Another requirement is that there are no rematches. This function takes the ids of two players and sees if any previous matches are found.


def checkPairs(tid, ranks, id1, id2):
    """Checks if two players have already had a match against each other.
    If they have, recursively checks through the list until a valid match is
    found.
    Args:
        tid: id of tournament
        ranks: list of current ranks from swissPairings()
        id1: player needing a match
        id2: potential matched player
    Returns id of matched player or original match if none are found.
    """
    if id2 >= len(ranks):
        return id1 + 1
    elif validPair(ranks[id1][0], ranks[id2][0], tid):
        return id2
    else:
        return checkPairs(tid, ranks, id1, (id2 + 1))

Now we use that to loop over rankings until a valid pair is found in the rankings.
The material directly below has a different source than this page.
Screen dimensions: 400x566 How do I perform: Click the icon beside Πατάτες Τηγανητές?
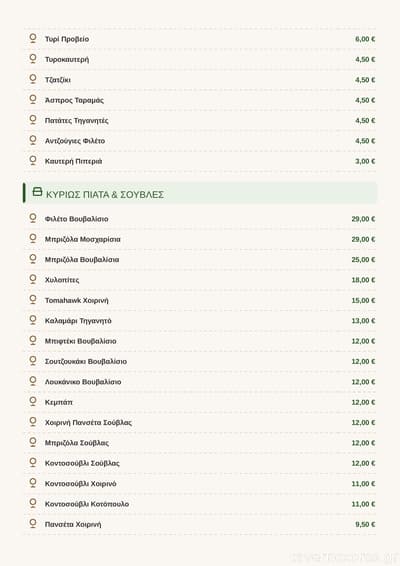coord(33,120)
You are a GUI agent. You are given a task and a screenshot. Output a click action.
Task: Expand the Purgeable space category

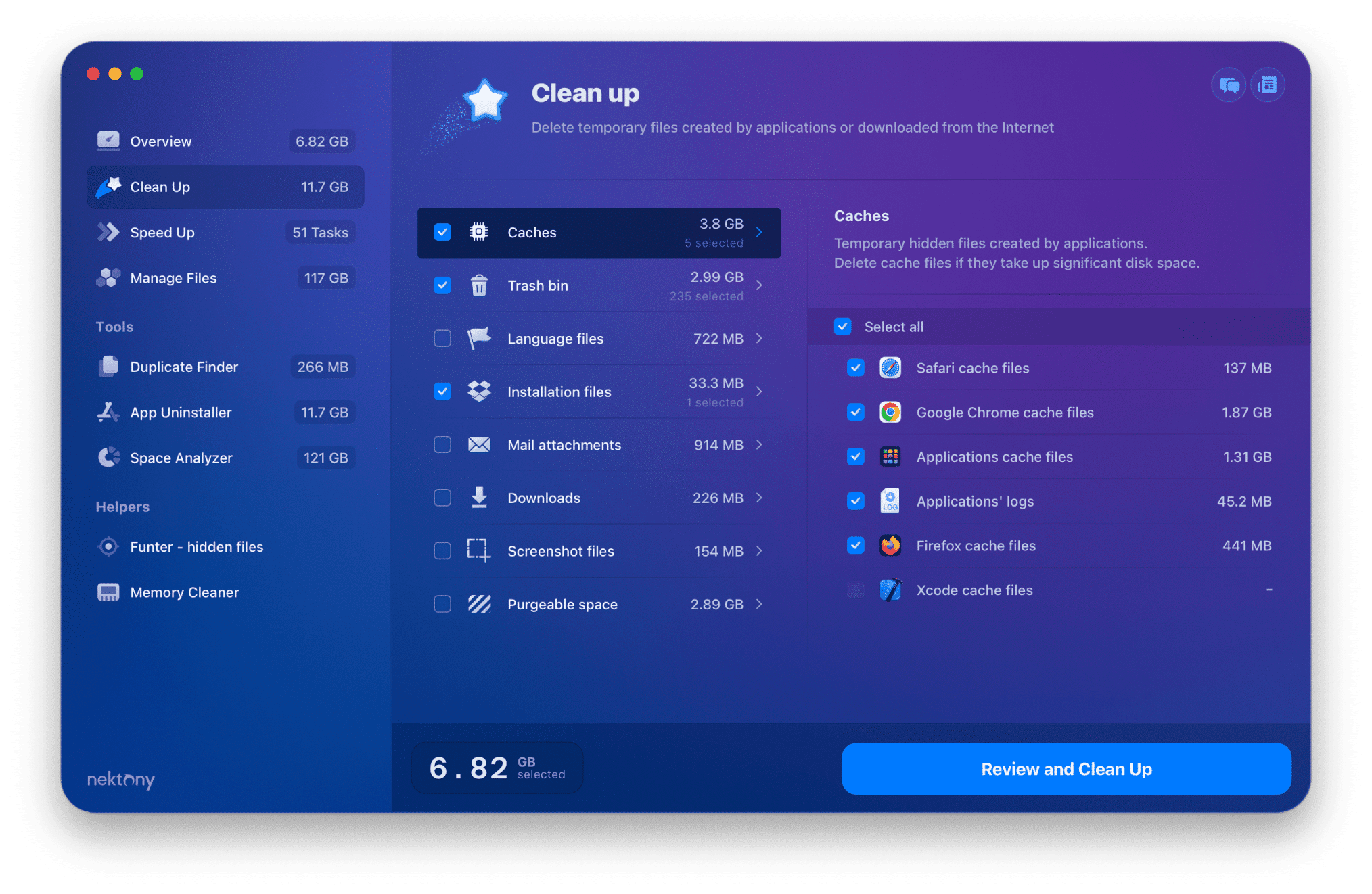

If there isn't (which is very unlikely due to the nature of Swiss pairings) we handle that case by returning the original pair since they would be the most ideal match in that case.

The actual pairings


def swissPairings(tid):
    """Returns a list of pairs of players for the next round of a match.
    Assuming that there are an even number of players registered, each player
    appears exactly once in the pairings.  Each player is paired with another
    player with an equal or nearly-equal win record, that is, a player adjacent
    to him or her in the standings.
    Args:
        tid: id of tournament you are gettings standings for
    Returns:
      A list of tuples, each of which contains (id1, name1, id2, name2)
        id1: the first player's unique id
        name1: the first player's name
        id2: the second player's unique id
        name2: the second player's name
    """
    ranks = playerStandings(tid)
    pairs = []

    numPlayers = countPlayers(tid)
    if numPlayers % 2 != 0:
        bye = ranks.pop(checkByes(tid, ranks, -1))
        reportBye(tid, bye[0])

    while len(ranks) > 1:
        validMatch = checkPairs(tid,ranks,0,1)
        player1 = ranks.pop(0)
        player2 = ranks.pop(validMatch - 1)
        pairs.append((player1[0],player1[1],player2[0],player2[1]))

    return pairs

Now we get to the function that puts everything together and actually returns the next set of pairs for the round.

First we check the number of players to see if a bye needs to be given, and then go through the rankings and generate the pairs.

And that's it!

I am glad to be finished with the project finally, but it was definitely a very good exercise. If you are looking to test your database skills, I definitely recommend the class and would love to see your project after you finish! It was cool looking in the forums and seeing how other people solved the same problems.

Again, if you want to look through the tests or the rest of the projects for the class, you can see it all on my GitHub profile.